After a week at sea we have made landfall in NZ – well this according to our instruments as all we can see is driving rain and salt spray. So given the conditions it is highly likely that we are in fact in New Zealand. Our GPS says we are only 10 miles offshore and 25 miles from the opening to the Bay of Islands and Opua, where we will clear into the country.

This has been one hell of a night (and it’s not over)! The cold front just passed over us and its very apparent by the icicles on the stainless – OK no icicles but they are so freezing!  The action starting building yesterday afternoon while just off North Cape.

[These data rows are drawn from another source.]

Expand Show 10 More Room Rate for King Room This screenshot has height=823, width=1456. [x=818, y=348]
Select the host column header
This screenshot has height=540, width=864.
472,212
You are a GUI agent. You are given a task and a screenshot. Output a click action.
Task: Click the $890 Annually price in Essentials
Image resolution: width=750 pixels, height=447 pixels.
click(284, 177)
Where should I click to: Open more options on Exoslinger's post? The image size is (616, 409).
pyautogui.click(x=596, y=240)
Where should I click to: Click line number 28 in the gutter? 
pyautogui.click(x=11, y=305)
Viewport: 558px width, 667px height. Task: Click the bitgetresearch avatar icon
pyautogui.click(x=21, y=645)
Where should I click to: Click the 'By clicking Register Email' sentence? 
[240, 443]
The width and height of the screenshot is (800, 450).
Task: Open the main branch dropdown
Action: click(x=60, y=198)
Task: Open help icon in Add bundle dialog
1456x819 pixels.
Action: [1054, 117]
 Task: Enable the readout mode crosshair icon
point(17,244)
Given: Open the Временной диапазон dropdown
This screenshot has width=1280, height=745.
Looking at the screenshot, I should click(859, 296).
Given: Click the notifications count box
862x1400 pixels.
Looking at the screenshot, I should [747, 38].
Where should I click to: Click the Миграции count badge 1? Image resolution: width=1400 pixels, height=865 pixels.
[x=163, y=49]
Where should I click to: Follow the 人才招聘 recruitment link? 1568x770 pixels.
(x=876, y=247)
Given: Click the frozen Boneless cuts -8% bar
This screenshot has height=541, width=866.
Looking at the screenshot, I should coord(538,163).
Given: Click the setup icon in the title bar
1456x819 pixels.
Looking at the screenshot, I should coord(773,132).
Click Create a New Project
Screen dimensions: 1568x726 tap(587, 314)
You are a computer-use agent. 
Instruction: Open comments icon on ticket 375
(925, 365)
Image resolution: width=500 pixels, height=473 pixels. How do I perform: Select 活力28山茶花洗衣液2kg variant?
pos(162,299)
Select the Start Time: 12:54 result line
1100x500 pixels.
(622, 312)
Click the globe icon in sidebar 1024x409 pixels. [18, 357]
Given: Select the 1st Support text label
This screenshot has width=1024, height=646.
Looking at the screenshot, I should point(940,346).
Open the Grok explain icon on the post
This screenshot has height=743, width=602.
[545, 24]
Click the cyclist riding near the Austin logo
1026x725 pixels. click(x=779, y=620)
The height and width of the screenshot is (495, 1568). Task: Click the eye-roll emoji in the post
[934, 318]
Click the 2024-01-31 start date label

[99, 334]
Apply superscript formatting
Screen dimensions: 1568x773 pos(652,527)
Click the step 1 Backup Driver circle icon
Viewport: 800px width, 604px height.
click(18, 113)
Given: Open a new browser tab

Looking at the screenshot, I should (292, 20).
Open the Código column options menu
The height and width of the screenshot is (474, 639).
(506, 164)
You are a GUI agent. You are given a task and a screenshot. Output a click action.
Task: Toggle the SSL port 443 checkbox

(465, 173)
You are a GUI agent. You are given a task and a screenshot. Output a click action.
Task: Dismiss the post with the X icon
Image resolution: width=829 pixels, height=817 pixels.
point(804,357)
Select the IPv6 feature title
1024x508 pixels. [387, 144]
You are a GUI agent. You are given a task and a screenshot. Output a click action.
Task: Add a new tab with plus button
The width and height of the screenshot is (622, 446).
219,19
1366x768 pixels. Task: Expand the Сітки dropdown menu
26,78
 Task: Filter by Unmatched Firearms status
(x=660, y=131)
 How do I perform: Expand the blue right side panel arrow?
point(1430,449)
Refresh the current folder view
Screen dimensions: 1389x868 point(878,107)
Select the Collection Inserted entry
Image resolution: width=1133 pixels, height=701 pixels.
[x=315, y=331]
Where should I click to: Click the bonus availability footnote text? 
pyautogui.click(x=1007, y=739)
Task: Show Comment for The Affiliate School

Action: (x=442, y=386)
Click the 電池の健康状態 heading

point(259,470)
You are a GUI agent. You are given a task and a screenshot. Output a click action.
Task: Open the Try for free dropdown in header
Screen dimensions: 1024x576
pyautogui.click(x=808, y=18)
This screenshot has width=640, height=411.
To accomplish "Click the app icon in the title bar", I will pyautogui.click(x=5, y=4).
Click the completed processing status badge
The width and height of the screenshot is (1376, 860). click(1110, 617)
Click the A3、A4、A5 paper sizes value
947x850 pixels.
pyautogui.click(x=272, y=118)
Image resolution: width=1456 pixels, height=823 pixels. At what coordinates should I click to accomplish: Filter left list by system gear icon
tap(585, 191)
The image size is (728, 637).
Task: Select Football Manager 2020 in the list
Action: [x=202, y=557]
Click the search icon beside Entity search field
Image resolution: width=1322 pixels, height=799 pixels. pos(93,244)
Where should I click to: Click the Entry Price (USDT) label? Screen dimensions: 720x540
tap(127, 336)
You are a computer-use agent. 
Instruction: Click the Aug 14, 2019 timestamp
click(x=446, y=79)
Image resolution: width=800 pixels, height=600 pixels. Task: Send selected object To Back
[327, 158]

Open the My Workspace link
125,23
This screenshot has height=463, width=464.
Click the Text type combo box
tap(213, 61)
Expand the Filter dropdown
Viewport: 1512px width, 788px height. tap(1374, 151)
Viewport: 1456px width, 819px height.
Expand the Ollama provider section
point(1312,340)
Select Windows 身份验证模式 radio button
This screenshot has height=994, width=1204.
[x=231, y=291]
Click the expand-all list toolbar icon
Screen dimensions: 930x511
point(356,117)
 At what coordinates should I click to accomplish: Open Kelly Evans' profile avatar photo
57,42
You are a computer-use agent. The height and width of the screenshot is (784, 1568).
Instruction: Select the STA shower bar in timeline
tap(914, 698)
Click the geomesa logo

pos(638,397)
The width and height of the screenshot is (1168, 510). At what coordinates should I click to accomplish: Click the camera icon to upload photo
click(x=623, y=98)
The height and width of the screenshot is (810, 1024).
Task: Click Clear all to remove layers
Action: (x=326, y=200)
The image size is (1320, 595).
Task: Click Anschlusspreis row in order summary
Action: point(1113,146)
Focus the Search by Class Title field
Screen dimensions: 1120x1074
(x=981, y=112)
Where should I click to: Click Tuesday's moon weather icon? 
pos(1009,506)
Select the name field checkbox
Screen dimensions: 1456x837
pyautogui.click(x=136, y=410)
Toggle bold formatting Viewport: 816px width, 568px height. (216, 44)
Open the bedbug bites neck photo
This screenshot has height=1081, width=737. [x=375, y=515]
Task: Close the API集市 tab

We lashed everything very well and stowed anything loose in the cockpit. We secured the main in the stackpack. We reduced jib to 1/3 and tied backup sheets. We rigged a drogue on a bridle and made it fast to the stern cleats. Then we put Q on a course of SE which presented her stbd stern quarter to the building seas. We were both extremely impressed and immensely relieved when Quixotic took over from there. The seas built to 10-15 feet and started breaking. The apparent wind was 20-25 but we had such little canvas up that she gracefully rose and slid down each wave at a relatively gentle 5 knots. Not once did she surf out of control and having her stern quarter to the sea made the cat and life inside surprisingly stable. It was quieter and calmer than when we were bashing to windward for the past week. Waves would break under the boat and crumble under the bridge-deck – a very cool feeling. We shut the sliding door and it became calmer and it was surreal watching the boisterous seas through the glass. We shot some video that I am definitely going to have to upload.

This is how she rode out most of the night. The conditions built but just as the wind was topping 30 and the seas growing even larger we managed to sail into the lee of North Island, which completely blocked any seas from the SW. We had the wind waves and swell from the north but Q handled them no problem. Again – we are so impressed with how well she and her autopilot handled those seas. The big skeg-hung rudders kept her in the correct angle to the seas and she maintained her course. If she started to surf our plan was to put the saildrives in neutral to get the autoprops spinning in reverse – this would slow us 2 knots. If that didn’t do it then we would throw out the drogue – luckily we didn’t have to deploy either tactic.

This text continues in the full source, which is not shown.